The testimony before the House General Laws Committee mostly was in favor of the bill allowing the Missouri Department of Agriculture to grow industrial hemp for medical use. Under the bill, a person suffering from epilepsy would be able to have 20 ounces with a hemp extract registration card issued and put into a database by the department.
According to the University of Kentucky College of Agriculture industrialized hemp is fiber and oil-seed creed with a varity of uses such as the hemp oil mentioned at the hearing.
Bill Sponsor Rep. Caleb Jones R-Columbia, talked about how the Missouri Department of Agriculture would implement harvesting hemp.
"This bill would allow the department of agriculture to grow and produce; and extract the oil." Jones said. "It allows them to license with a non-profit to help produce this."

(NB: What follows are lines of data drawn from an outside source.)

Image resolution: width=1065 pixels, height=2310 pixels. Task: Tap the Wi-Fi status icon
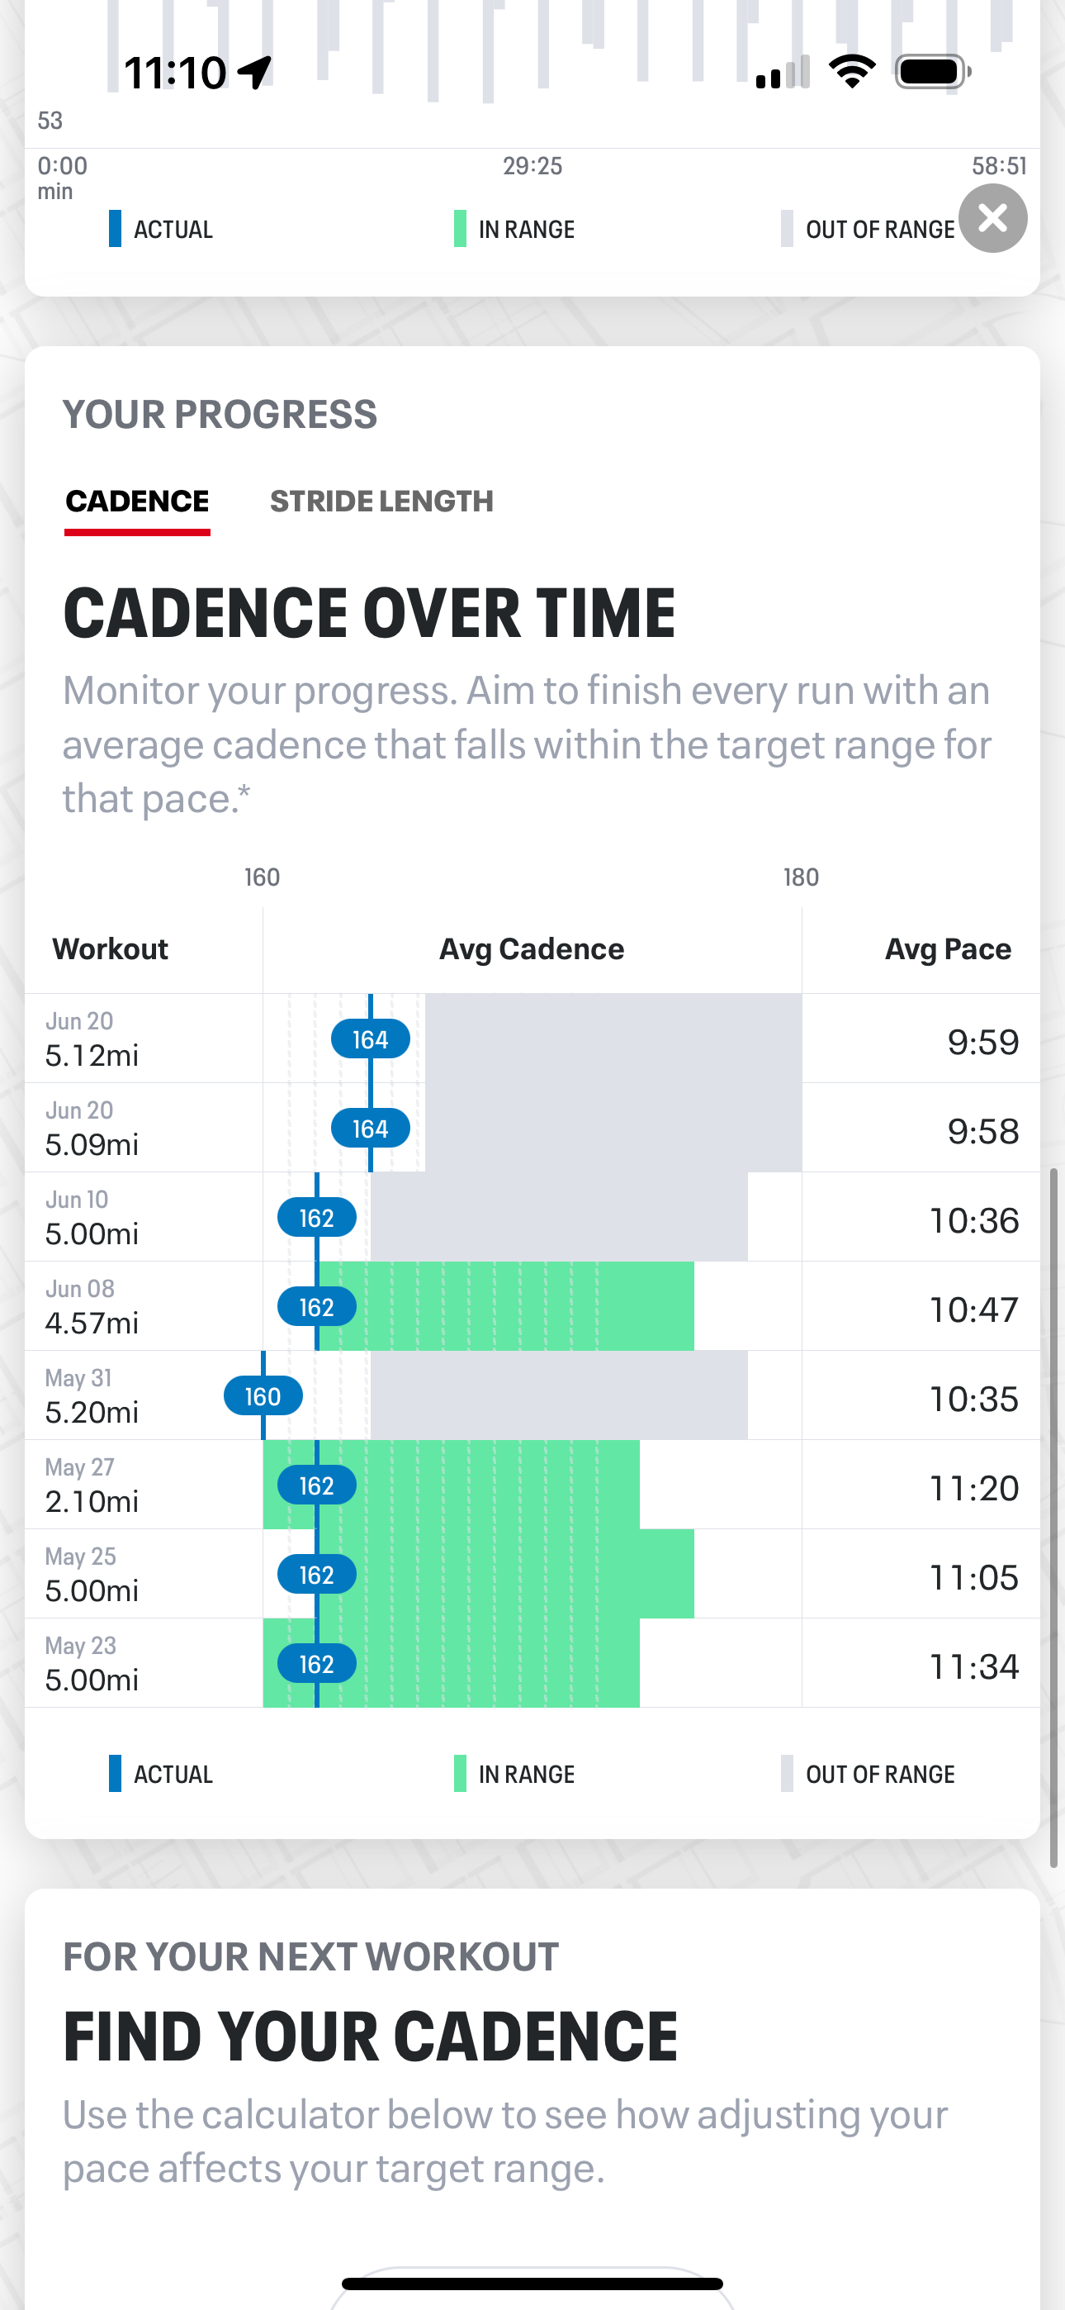(x=852, y=72)
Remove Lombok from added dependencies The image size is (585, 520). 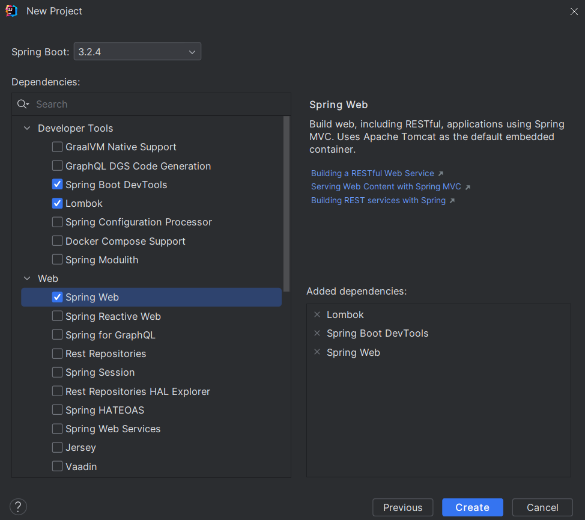click(317, 314)
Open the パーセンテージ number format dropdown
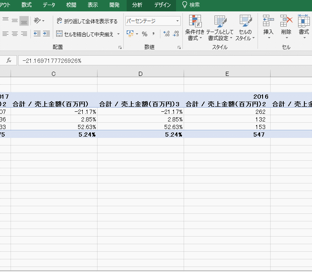 click(177, 21)
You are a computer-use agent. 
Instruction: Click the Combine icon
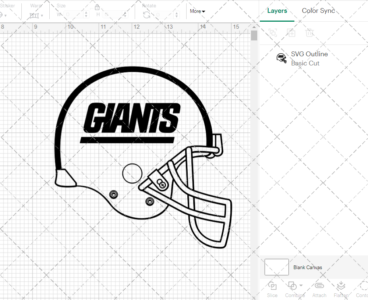pyautogui.click(x=293, y=287)
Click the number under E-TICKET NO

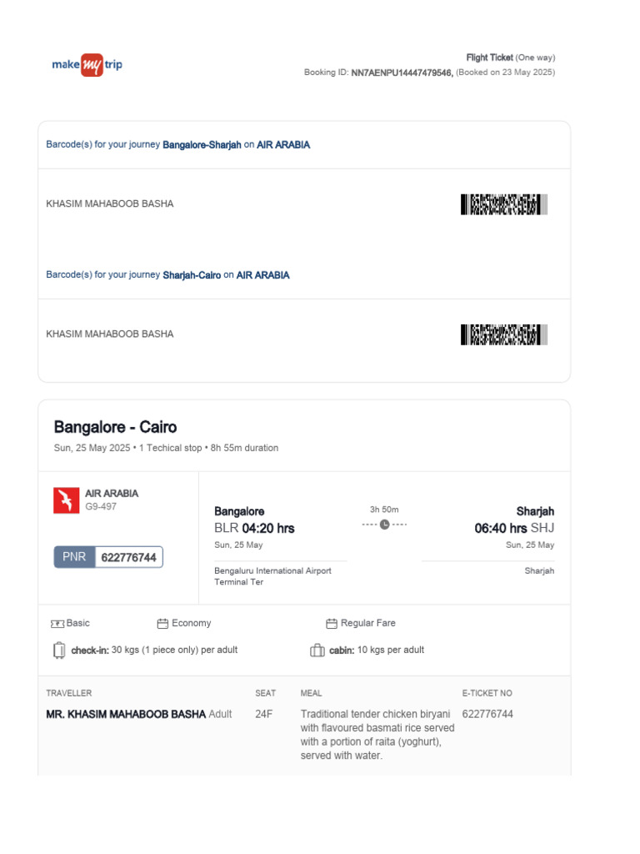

Rep. Mike Colon D-St. Louis, who has sponsored several bills on marijuana decriminalization said he was concerned that Missouri may not be able to attract a non-profit business to help grow the hemp.
"I can either go to Missouri and help people for free or I could go to Mississippi and maybe make five cents on the dollar." Colona said. "If we follow this model in this bill we are actually incentivising those non-for-profits to go to a different state. "
Rep. Galen Higdon R-St. Joseph, explained in an interview later that day that some Missouri farms have hemp quality agriculture growing on their farm that they could profit from.
"Theres farms throughout the state of Missouri that have that hemp quality right now growing on their farm and they mow it down cause it a nuisance to them" Higdon said. "When they could mow it, bail it, and sale it."